Kapil Gupta, MD1, Akiva Marcus, MD, PhD2
1University of Miami / JFK Medical Center Palm Beach Regional GME Consortium, Atlantis, FL; 2University of Miami / JFK Medical Center, West Palm Beach, FL
Introduction: The natural progression of amyotrophic lateral sclerosis (ALS) usually leads to malnutrition because of decreased oral intake from dysphagia, reduced salivation, and anorexia. A decrease in weight of 5-10 kg or BMI < 20 requires intervention to improve nutrition. Intervention includes placing a feeding gastrostomy surgically, endoscopically (percutaneous gastrostomy or PEG), or radiologically. Complications range from dislodgement to parietal necrosis and death.
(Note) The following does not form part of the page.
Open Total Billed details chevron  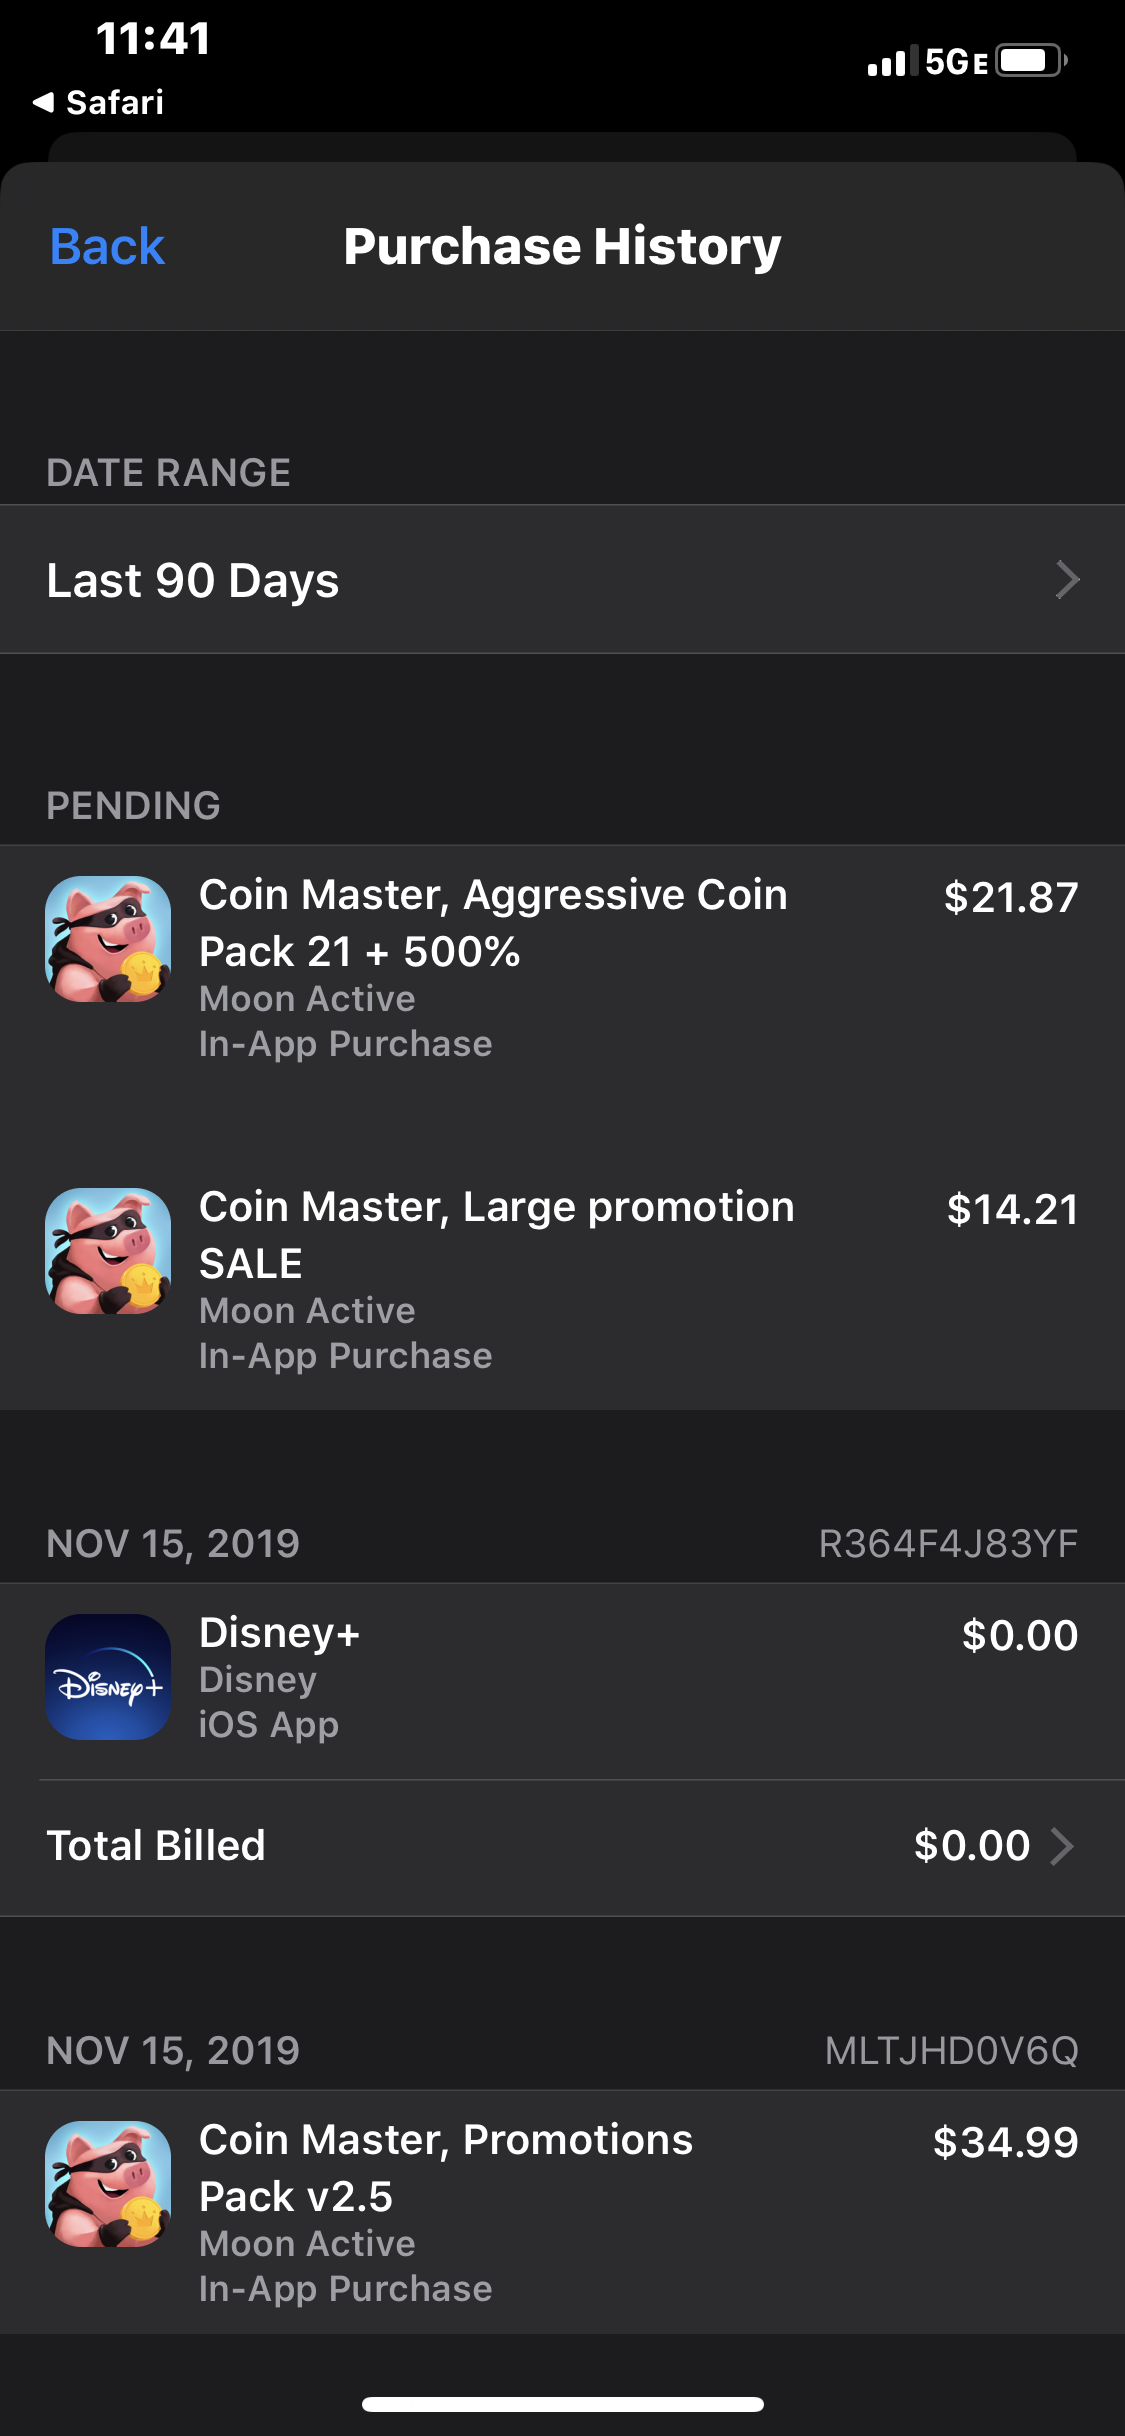(x=1062, y=1846)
This case involves a patient with severe malnutrition who had a significant gastric perforation during PEG tube placement, which we attribute to a patient’s nutritional status and mucosal/muscular atrophy.
Case Description/Methods: 80 yr-old man with PMH of end-stage ALS presented to the hospital for failure to thrive and significant weight loss. He underwent an EGD for PEG tube placement. During the EGD, the gastric body was notable for diffuse atrophic mucosa and hiatal hernia. Using standard technique, a 20 Fr EndoVive Safety gastrotomy tube was safely pulled through the mouth using guidewire into the stomach. The trocar needle was removed, and the PEG was pulled out from the stomach through the skin. When confirming position of the PEG tube by relook endoscopy, we found a 4 cm perforation in the stomach at the diaphragmatic hiatus with associated hemorrhagic mucosa. At which point, a large amount of subcutaneous emphysema was seen in the chest and neck. The gastroscope was immediately withdrawn, and surgery was called. The patient was transferred to the ICU. After a discussion with surgery, patient, and his family, they agreed to palliative care as patient adamantly refused further procedures. The patient was transferred to hospice care and expired three days later.
Discussion: This case is a rare presentation of a severe complication during PEG tube placement that we attributed to the poor nutritional status of the patient. We believe that the gastric mucosa and muscular atrophy from severe malnutrition led to the large perforation when the guidewire or the internal bumper of the PEG transversed the diaphragmatic hernia. This is the first case describing a complication of PEG tube placement in a severely malnutritioned ALS patient. In conclusion, this case highlights the possibility of altering procedural techniques for PEG tube placement and the necessity for increased caution during PEG tube placement in ALS patients with severe malnutrition.
Citation: Kapil Gupta, MD; Akiva Marcus, MD, PhD. P0383 - GASTRIC PERFORATION DURING PEG TUBE PLACEMENT IN ALS PATIENT WITH SEVERE MALNUTRITION. Program No. P0383. ACG 2019 Annual Scientific Meeting Abstracts. San Antonio, Texas: American College of Gastroenterology.